## begin DATASET RECORDS

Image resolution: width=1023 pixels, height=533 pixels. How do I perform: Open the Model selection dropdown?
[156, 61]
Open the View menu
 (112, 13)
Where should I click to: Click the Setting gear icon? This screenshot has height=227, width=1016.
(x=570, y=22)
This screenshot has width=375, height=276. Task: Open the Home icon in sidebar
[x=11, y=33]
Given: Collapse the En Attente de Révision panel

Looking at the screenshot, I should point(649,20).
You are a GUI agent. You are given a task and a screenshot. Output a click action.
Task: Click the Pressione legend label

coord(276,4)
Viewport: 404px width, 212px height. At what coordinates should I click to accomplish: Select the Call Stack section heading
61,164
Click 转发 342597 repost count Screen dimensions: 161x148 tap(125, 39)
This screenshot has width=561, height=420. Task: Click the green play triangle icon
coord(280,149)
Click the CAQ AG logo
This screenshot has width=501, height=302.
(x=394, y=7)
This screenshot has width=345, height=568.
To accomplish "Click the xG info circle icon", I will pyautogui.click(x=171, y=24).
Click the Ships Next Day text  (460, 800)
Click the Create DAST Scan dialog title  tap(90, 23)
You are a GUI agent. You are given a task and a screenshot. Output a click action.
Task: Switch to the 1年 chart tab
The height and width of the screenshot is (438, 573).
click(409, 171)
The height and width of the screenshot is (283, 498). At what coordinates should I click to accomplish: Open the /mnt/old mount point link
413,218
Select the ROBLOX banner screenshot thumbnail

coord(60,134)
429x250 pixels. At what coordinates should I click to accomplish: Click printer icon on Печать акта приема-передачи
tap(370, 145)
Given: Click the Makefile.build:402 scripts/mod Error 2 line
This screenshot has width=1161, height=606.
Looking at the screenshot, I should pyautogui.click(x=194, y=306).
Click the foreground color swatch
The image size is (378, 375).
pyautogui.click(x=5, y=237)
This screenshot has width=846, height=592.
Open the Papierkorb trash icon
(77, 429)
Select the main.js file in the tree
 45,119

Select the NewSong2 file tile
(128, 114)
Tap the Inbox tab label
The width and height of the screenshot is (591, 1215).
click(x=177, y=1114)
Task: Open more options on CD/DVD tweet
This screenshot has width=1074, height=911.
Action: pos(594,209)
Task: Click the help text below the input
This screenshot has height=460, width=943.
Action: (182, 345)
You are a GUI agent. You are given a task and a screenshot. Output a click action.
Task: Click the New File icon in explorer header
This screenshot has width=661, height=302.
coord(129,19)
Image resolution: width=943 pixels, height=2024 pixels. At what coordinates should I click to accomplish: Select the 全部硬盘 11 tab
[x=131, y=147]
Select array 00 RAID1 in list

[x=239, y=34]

## end DATASET RECORDS

# AIM
Swap every "gear" in the material above for "cog", and reproduce all of the material with nothing else changed.

# THE RESPONSE
Image resolution: width=1023 pixels, height=533 pixels. How do I perform: Open the Model selection dropdown?
[156, 61]
Open the View menu
 (112, 13)
Where should I click to: Click the Setting cog icon? This screenshot has height=227, width=1016.
(x=570, y=22)
This screenshot has width=375, height=276. Task: Open the Home icon in sidebar
[x=11, y=33]
Given: Collapse the En Attente de Révision panel

Looking at the screenshot, I should point(649,20).
You are a GUI agent. You are given a task and a screenshot. Output a click action.
Task: Click the Pressione legend label

coord(276,4)
Viewport: 404px width, 212px height. At what coordinates should I click to accomplish: Select the Call Stack section heading
61,164
Click 转发 342597 repost count Screen dimensions: 161x148 tap(125, 39)
This screenshot has width=561, height=420. Task: Click the green play triangle icon
coord(280,149)
Click the CAQ AG logo
This screenshot has width=501, height=302.
(x=394, y=7)
This screenshot has width=345, height=568.
To accomplish "Click the xG info circle icon", I will pyautogui.click(x=171, y=24).
Click the Ships Next Day text  (460, 800)
Click the Create DAST Scan dialog title  tap(90, 23)
You are a GUI agent. You are given a task and a screenshot. Output a click action.
Task: Switch to the 1年 chart tab
The height and width of the screenshot is (438, 573).
click(409, 171)
The height and width of the screenshot is (283, 498). At what coordinates should I click to accomplish: Open the /mnt/old mount point link
413,218
Select the ROBLOX banner screenshot thumbnail

coord(60,134)
429x250 pixels. At what coordinates should I click to accomplish: Click printer icon on Печать акта приема-передачи
tap(370, 145)
Given: Click the Makefile.build:402 scripts/mod Error 2 line
This screenshot has width=1161, height=606.
Looking at the screenshot, I should pyautogui.click(x=194, y=306).
Click the foreground color swatch
The image size is (378, 375).
pyautogui.click(x=5, y=237)
This screenshot has width=846, height=592.
Open the Papierkorb trash icon
(77, 429)
Select the main.js file in the tree
 45,119

Select the NewSong2 file tile
(128, 114)
Tap the Inbox tab label
The width and height of the screenshot is (591, 1215).
click(x=177, y=1114)
Task: Open more options on CD/DVD tweet
This screenshot has width=1074, height=911.
Action: pos(594,209)
Task: Click the help text below the input
This screenshot has height=460, width=943.
Action: (182, 345)
You are a GUI agent. You are given a task and a screenshot. Output a click action.
Task: Click the New File icon in explorer header
This screenshot has width=661, height=302.
coord(129,19)
Image resolution: width=943 pixels, height=2024 pixels. At what coordinates should I click to accomplish: Select the 全部硬盘 11 tab
[x=131, y=147]
Select array 00 RAID1 in list

[x=239, y=34]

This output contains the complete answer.